Nik wished she was here now, to tell him he wasn’t crazy.
He found the most probable source of trouble: little burrs of recent trauma, positioned so it was easy for them to scrape other parts of his psyche. What caused that? Don’t tell me I was traumatized by watching Justin nearly die. Or by being bought. Am I so fragile? Nik sighed and washed his blotched face in the basin. Apparently so.
He didn’t ask the Savior to fix them: he could tell they were too recent for a miraculous cure. Trauma was a part of life: the mind needed time to learn from events, including difficult ones, and could recover naturally in good time from most. If his mind could not cope long-term and they were still a problem – or had grown more severe – in a week or two, the Savior would intervene then. Until that time, he had to manage on his own. And manage better than pitching a fit and throwing out my petitioners after a minor incident. Not to mention alarming my staff.
After drying his face and hands, Nik straightened his attire and hair. Hoping he looked presentable or at least not disgraceful, he left his makeshift sanctuary. Anthser, sitting on his haunches on the marble floor by the door, turned to look at him. Shelby stood from a chair next to the warcat, a basic treatment case at hand. “Your lady mother and the count asked after you,” Anthser said.
Nik almost returned to the office. The thought of facing his family, the eager questions about why he’d dismissed his petitioners early, concern for his health, his father’s now-justified objections to petitioners being in the house at all – it was nearly enough to destroy his fragile façade of normalcy. “Thank you, Anthser.”
Shelby cleared his throat. “Does m’lord wish to see a healer?”
“No. It’s nothing.” No one can fix what’s truly wrong with me, anyway.
“May I, m’lord?” The thin, white-haired valet gestured to the treatment case.

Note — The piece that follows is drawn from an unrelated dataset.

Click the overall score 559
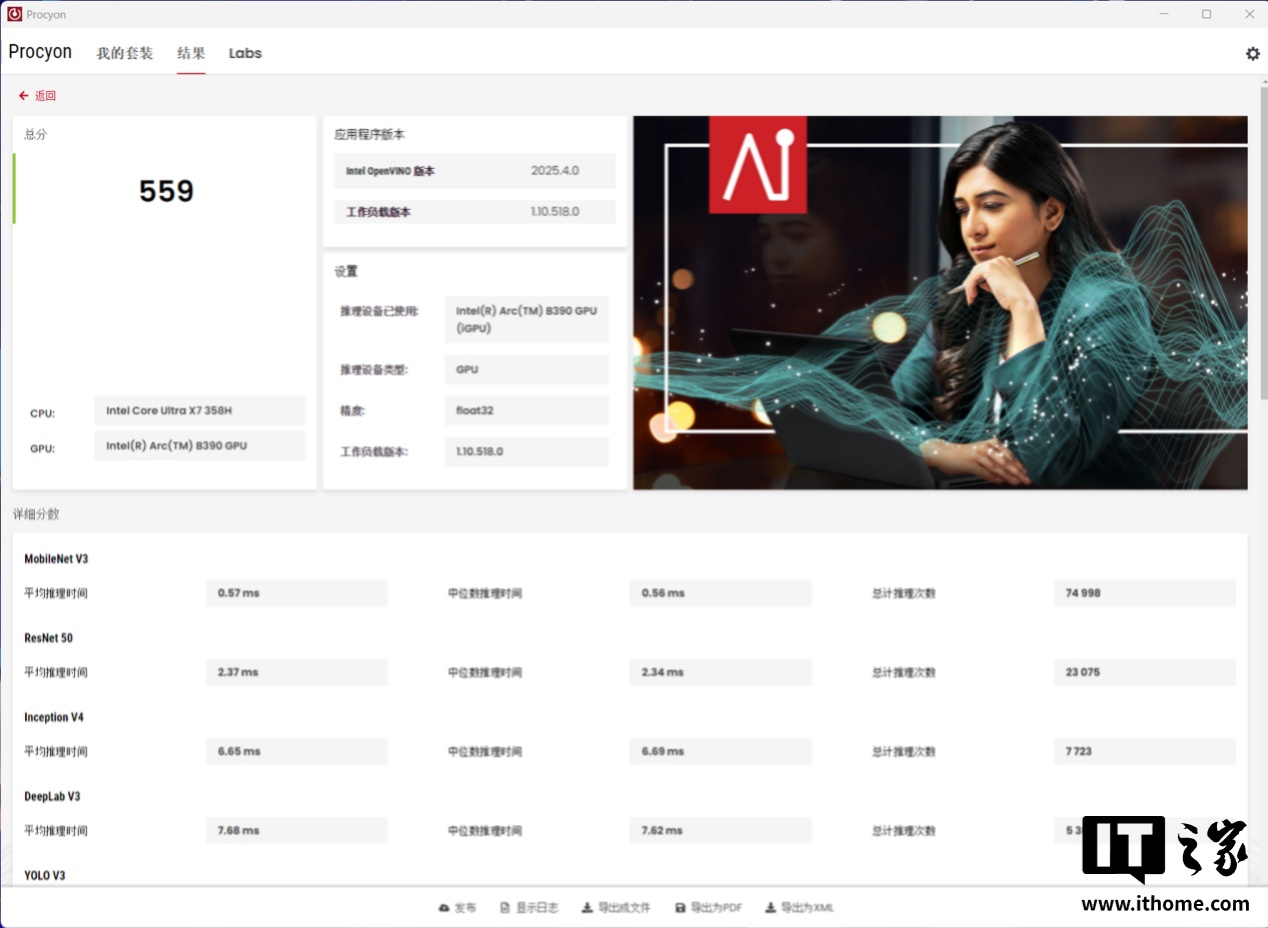Screen dimensions: 1268x928 click(166, 191)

“Very well.” Nik sat and allowed Shelby to clean and dress the bite marks.
Anthser loomed nearby, watching, tail lashing again. “Maybe we should have ’em all tied up before letting ’em in,” he growled.
Nikola sighed. “I have to touch them to treat them, Anthser. And bound hands wouldn’t stop a man from biting me.”
“Gagged too, then.”
“No, Anthser. It’s nothing.”
“Then why—” Anthser cut off as Nik looked at him, and dropped his massive dark head, ears drooping. “Sorry, Lord Nik.”

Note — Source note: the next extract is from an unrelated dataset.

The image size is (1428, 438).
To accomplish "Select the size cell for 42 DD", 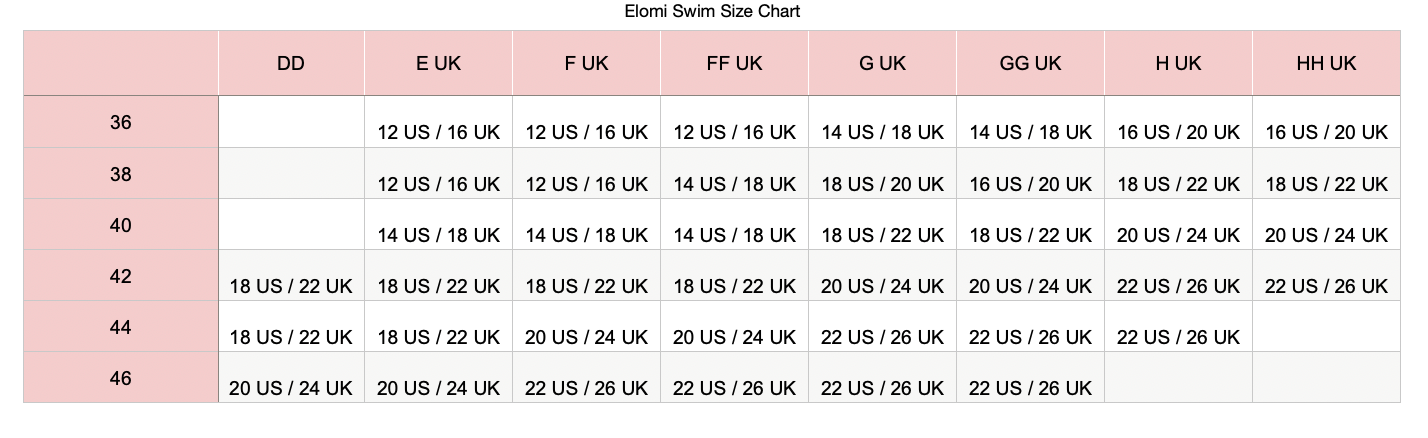I will 291,286.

Proper bandages were almost invisible beneath Nik’s habitual gloves. Nik tried to imagine facing whatever his parents had to say to him without screaming, weeping, collapsing, or otherwise humiliating himself. Justin would never be this shamefully weak.
Curse you, Justin.
He wanted to escape, to go somewhere safe, where he wouldn’t have to deal with family or Justin or even be reminded that Justin existed. To talk to someone sensible, someone who would not try to manipulate or control him. “Shelby, please give my parents my best compliments and inform them that I have gone out. My regrets but I will not be available for dinner today. Anthser, kindly bring the gig around to the front. I will call on Miss Vasilver.”